Starr exhibited figures which he had jotted on a bit of paper that he had palmed. “You're right, as the figures stand! But your book total doesn't agree with those figures. Now what say?”

Vona was distinctly in no condition to say anything sensible; she stared from the figures to Starr, showing utter amazement, and then she mutely appealed to the cashier.

“I'm sure that Miss Harnden is remarkably accurate in her work, Mr. Starr,” asserted the young man. “I have been in the habit of going over it, myself, and I have found no errors.”

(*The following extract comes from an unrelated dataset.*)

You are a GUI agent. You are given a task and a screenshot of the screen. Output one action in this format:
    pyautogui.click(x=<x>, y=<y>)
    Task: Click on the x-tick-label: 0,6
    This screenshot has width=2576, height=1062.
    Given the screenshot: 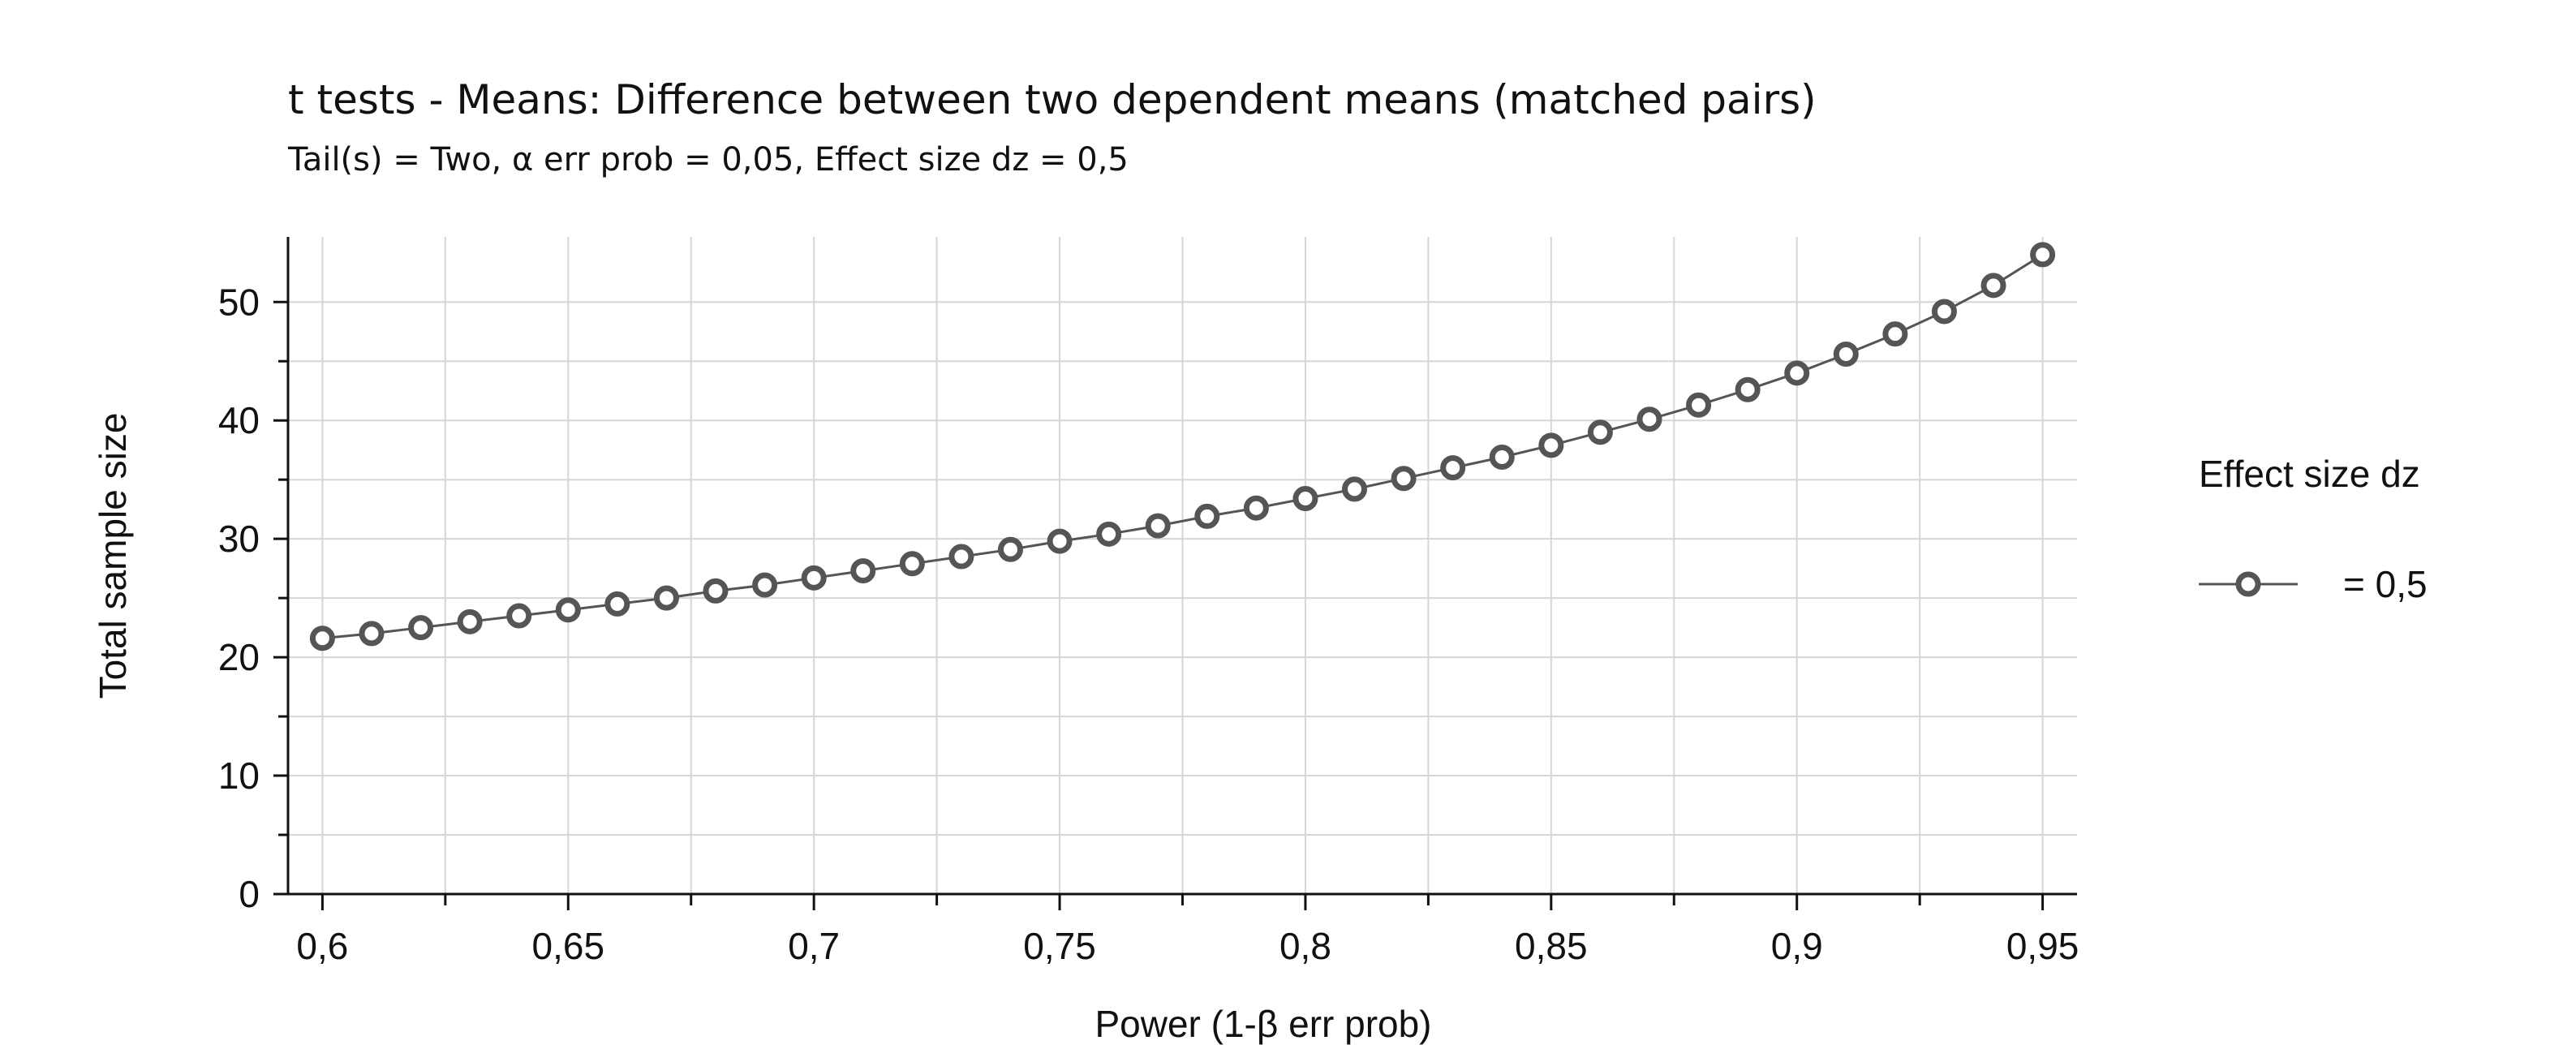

“Oh, you go over it, do you? That's good!” But Starr's tone was not one of satisfied indorsement. He picked up the big book and carried it to the center table. He fished from his waistcoat pocket a small reading glass, unfolded the lenses, and studied the page. He turned other pages and performed the same minute inspection. Then he took the ledger to the window and held page after page against the glass, propping the book in his big hands.

When he turned, Vona was sitting in a chair, trembling, tears in her eyes, apprehension ridging her face.

“Cashier Vaniman, I don't want to hurt this young lady's feelings any more than I have. There's no sense in blaming her until I understand the which and the why of this thing. I have found column after column added wrongly. Perhaps she has done her work, originally, all right. But the pages of this ledger are pretty well speckled with erasures. The two of you will have to thresh it out between yourselves. I'm looking to you as the responsible party in this bank, Vaniman. I'll do the rest of my talking to you. After you have found out what the trouble is you must explain to me.”

“There can be no trouble with our books!” But the cashier stammered; his incredulity would not permit him to discuss the matter then or to offer any sort of explanation; in his amazement he could not think of any possible explanation. He could not convince himself that Vona needed other protection than her own thoroughness and rectitude gave her; however, he wanted to extend his protection.

“If anything is wrong with the accounts, you may most certainly look to me, Mr. Starr. I assume full responsibility. I have found Miss Harnden to be most accurate.”

“I ought to have been through with this small bank and away by night,” grumbled the examiner. “But I'm going to give you a fair show, Vaniman, by waiting over. You've got this evening—and to-morrow is a holiday, and you can take that day, if you need it, to get this tangle straightened out. I'm stopping my work right here.” He slammed the ledger shut and tossed it on the girl's desk. “There's no sense in going through your cash in the vault till I can check by the book accounts. But, bless my soul! I can't understand by what rhyme or reason those figures have been put into the muddle they're in. It's coarse work. I'll be frank and say that it doesn't look like a sane man's attempt to put something over. That's why I'm lenient with you and am not sticking one of my closure notices on to your front door. Now get busy, so that you can be sure it won't go up on the door day after to-morrow.”

He took down his coat and hat and when he left the room they heard him go into Tasper Britt's office across the corridor.

The stricken lovers faced each other, appalled, mystified, questioning with the looks they exchanged.

“Frank,” the girl wailed, “you know I haven't—”

“I know you have been faithful and careful, in every stroke of your pen, dear. Whatever it is, it's not your fault.”

“But what has happened to the books?” she queried, winking back her tears, trying hard to meet him on the plane of his calmness; he was getting his feelings in hand.

“I propose to find out before I close my eyes this night,” he told her, gravely.